„Pojawiają się zarzuty, że moje działania są na szkodę Polski. To jest działanie na rzecz społeczeństwa. Byliśmy świadkami wielu afer i dotąd nigdy, poza sprawą Rywina, nikogo nie ukarano" – powiedział w rozmowie z TVP Info Zbigniew Stonoga, który umieścił na swoim facebookowym profilu akta afery podsłuchowej. Biznesmen nie uważa, że złamał prawo.

Upublicznienie materiałów wcześniej opublikowanych, nie jest złamaniem prawa - powiedział w rozmowie z TVP Info Stonoga.

Zaznaczył również, że natknął się na dokumenty, gdy "przeglądał internet" i szukał "rzeczy ciekawych".

Nie ja to publikowałem, tylko służby - powiedział Stonoga.

Śledztwo w sprawie wycieku akt z afery podsłuchowej już zapowiedziała Prokuratura Okręgowa w Warszawie. Prok. Mazur potwierdziła, że ujawnione akta pochodzą ze śledztwa. Podkreśliła, że od lutego stronom postępowania, w tym obrońcom, udostępniano akta śledztwa. Śledczy z prokuratury dostali już także listę kilkunastu osób, które miały zgodę na kopiowanie dokumentów.

Te osoby to podejrzani, ich adwokaci oraz pokrzywdzeni, a więc osoby podsłuchiwane i ich pełnomocnicy. Prokuratorzy nie ujawniają, ile osób i kto konkretnie miał zgodę na wgląd, a kto na zrobienie fotokopii.

Jak przekonuje prokurator Renata Mazur, wyciek 13 z 20 tomów akt nie ma wielkiego wpływu już na śledztwo, bo w pewnym momencie i tak śledczy muszą pokazać stronom cały zebrany materiał dowodowy.

To nie oznacza jednak zgody prokuratury na ich upublicznienie, bo za to grozi kara do 2 lat więzienia.
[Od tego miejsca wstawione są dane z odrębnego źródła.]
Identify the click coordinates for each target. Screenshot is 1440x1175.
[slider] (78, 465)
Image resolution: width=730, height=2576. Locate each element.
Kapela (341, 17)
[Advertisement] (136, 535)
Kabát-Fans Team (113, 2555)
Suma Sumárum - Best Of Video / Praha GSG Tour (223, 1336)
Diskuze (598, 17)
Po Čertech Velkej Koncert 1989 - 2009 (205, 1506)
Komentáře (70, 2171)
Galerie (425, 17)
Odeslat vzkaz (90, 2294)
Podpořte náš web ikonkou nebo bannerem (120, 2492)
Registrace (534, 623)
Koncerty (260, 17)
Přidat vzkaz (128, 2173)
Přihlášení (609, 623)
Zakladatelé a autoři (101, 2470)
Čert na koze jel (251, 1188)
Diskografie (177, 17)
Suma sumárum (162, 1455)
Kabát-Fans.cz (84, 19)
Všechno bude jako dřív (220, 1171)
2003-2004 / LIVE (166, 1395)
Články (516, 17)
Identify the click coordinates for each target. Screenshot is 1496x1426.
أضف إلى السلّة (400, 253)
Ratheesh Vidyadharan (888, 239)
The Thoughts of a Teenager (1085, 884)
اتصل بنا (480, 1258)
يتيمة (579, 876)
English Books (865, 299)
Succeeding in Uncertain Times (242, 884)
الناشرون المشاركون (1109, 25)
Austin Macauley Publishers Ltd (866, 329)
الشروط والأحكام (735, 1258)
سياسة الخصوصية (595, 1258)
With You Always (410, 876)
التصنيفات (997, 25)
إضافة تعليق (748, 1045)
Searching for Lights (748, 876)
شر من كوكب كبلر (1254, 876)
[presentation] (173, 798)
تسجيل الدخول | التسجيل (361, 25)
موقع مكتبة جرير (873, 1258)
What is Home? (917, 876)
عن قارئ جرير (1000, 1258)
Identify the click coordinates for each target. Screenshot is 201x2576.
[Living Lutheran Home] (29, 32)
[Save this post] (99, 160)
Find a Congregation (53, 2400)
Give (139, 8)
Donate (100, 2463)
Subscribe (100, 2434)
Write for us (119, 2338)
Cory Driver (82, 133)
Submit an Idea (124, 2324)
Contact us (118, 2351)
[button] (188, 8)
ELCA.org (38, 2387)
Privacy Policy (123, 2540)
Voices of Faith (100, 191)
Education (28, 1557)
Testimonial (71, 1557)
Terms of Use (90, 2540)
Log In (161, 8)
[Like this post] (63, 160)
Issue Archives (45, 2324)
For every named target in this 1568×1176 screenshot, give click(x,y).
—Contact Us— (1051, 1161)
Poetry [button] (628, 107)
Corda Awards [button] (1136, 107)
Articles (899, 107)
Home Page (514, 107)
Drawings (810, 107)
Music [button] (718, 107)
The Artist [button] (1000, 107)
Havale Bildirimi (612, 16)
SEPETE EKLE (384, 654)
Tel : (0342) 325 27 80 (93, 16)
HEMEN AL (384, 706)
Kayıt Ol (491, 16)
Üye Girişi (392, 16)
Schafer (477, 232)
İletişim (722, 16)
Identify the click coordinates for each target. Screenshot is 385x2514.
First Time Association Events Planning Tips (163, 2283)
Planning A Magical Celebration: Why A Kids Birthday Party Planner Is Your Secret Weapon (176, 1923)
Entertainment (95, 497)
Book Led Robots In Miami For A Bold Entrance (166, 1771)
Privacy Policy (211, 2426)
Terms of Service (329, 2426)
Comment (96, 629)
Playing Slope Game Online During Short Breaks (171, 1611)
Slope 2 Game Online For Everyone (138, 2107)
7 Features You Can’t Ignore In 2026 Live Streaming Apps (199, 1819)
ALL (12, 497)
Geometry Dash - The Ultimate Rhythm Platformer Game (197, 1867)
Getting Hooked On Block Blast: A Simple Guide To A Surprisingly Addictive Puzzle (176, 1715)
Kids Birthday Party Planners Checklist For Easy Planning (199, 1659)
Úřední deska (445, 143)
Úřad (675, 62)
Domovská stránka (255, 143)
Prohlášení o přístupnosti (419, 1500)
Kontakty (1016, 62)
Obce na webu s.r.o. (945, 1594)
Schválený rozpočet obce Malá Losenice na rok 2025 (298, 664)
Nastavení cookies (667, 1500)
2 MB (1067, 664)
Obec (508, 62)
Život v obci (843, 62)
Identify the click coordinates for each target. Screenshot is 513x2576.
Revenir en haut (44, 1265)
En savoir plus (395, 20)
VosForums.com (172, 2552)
Prokurator dodaje, że każda zgoda na kopiowanie akt była opatrzona właśnie takim ostrzeżeniem.

Największy wyciek w historii

Od wczoraj w sieci można znaleźć kolejne tomy akt z zeznaniami podejrzanych, a także protokoły zeznań osób, które były nielegalnie podsłuchiwane w warszawskich restauracjach.

Oprócz tego, w tych materiałach są dowody w śledztwie - fotografie sprzętu podsłuchowego, odręczne zapiski kelnerów, którzy zakładali te podsłuchy. Z tych materiałów można się nie tylko dowiedzieć, co zeznawały poszczególne osoby, ale także można poznać szczegółowe dane osobowe przesłuchiwanych osób - są adresy, numery PESEL. To między innymi pełne dane szefów służb - między innymi szefa CBA Pawła Wojtunika - osoby podlegającej szczególnej ochronie.

Sprawę skomentował w Kontrwywiadzie RMF FM szef kancelarii premiera Jacek Cichocki. To jest bardzo zła sytuacja. Same przecieki dewastują ład, który wszyscy powinniśmy chronić. To dewastowanie podstawowego systemu funkcjonowania instytucji - mówił.